TASK BRIEF: Only the lines from the one containing "The height and" to the end of the data below belong in the answer, each repeated exactly; no pictures.

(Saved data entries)
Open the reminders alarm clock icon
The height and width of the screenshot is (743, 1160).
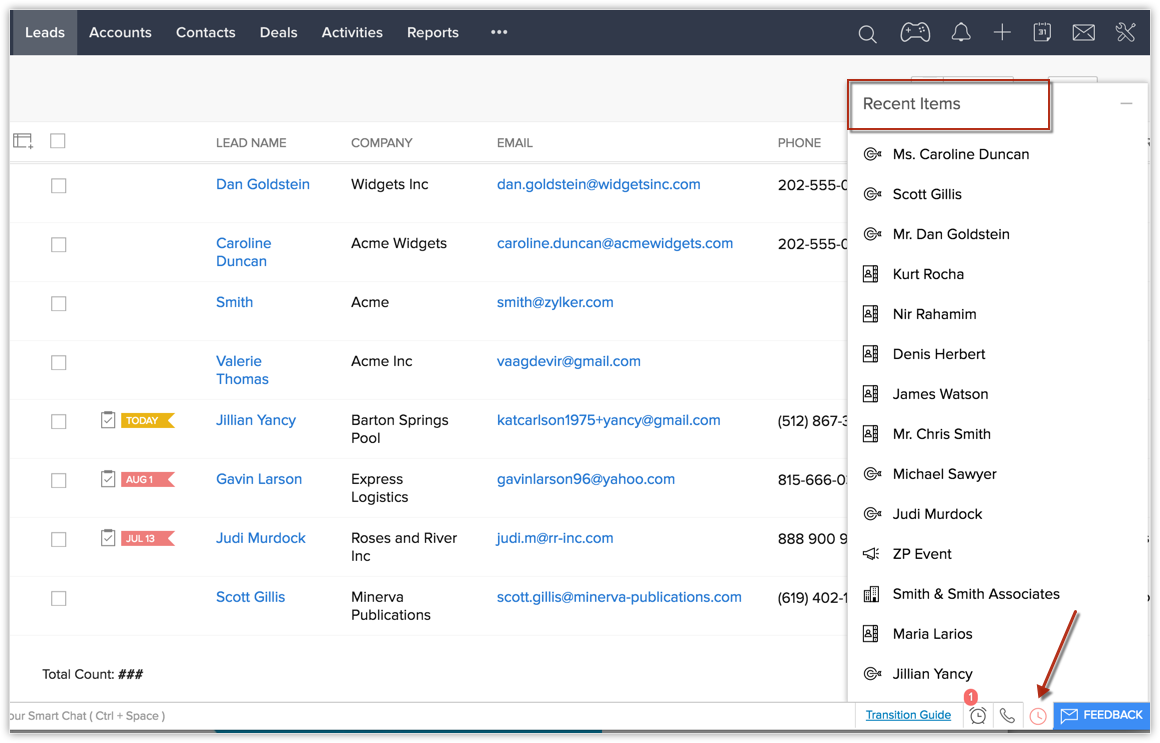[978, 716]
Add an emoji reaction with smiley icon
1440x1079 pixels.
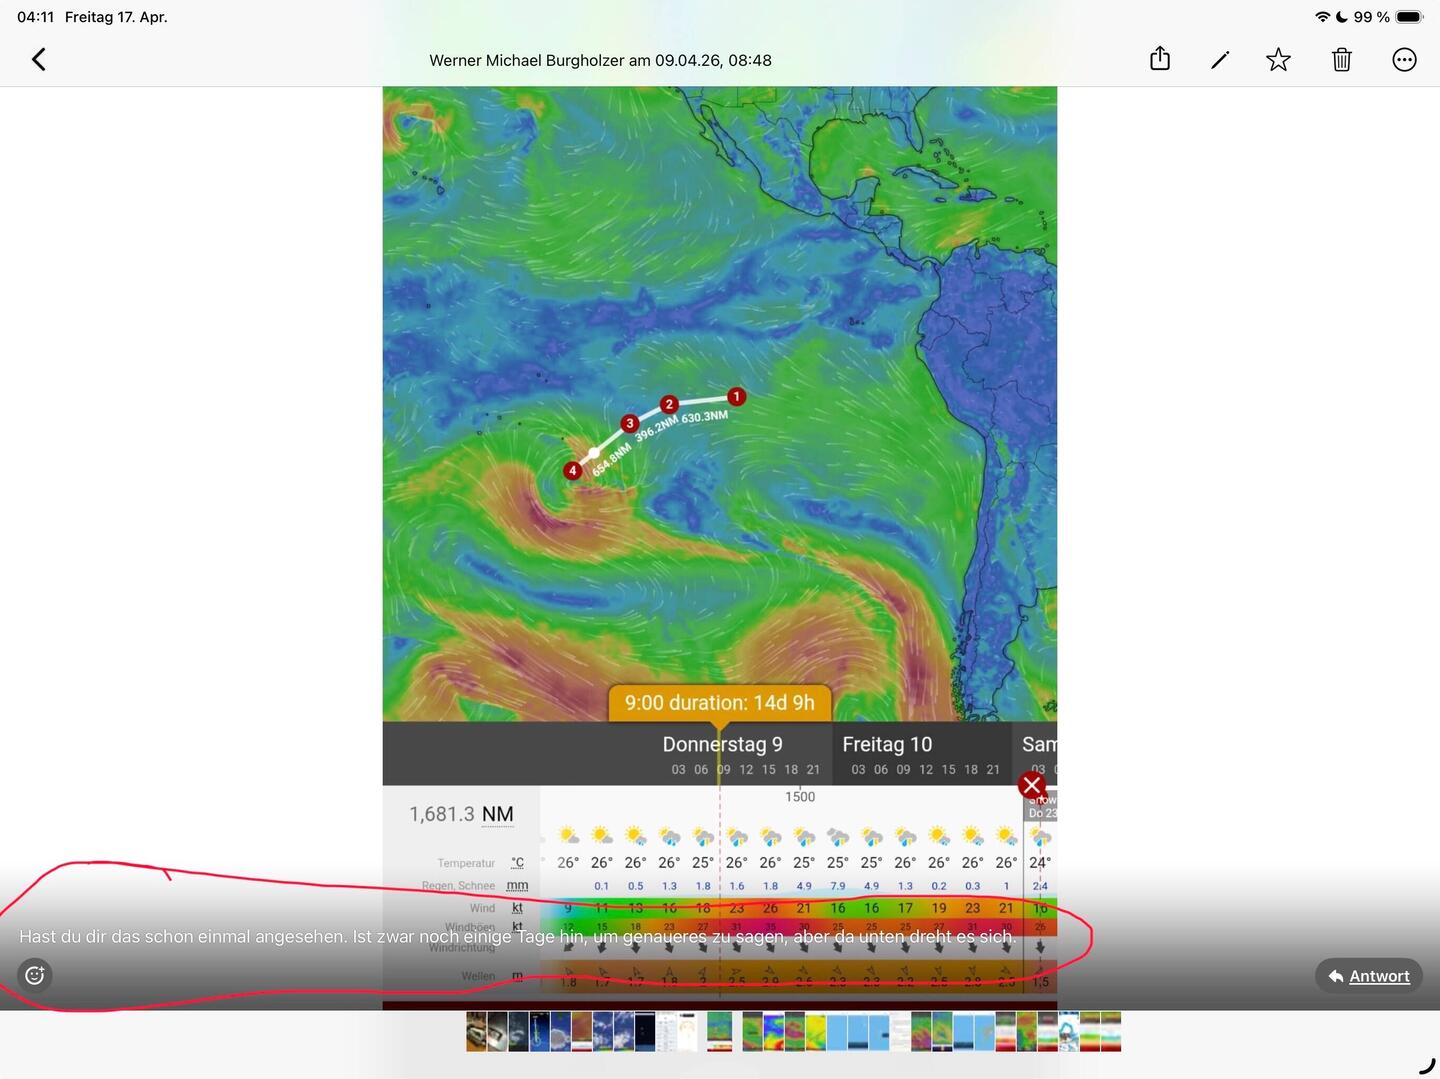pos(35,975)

RESULT OF THE EXERCISE:
The height and width of the screenshot is (743, 1160).
[978, 716]
Add an emoji reaction with smiley icon
1440x1079 pixels.
pos(35,975)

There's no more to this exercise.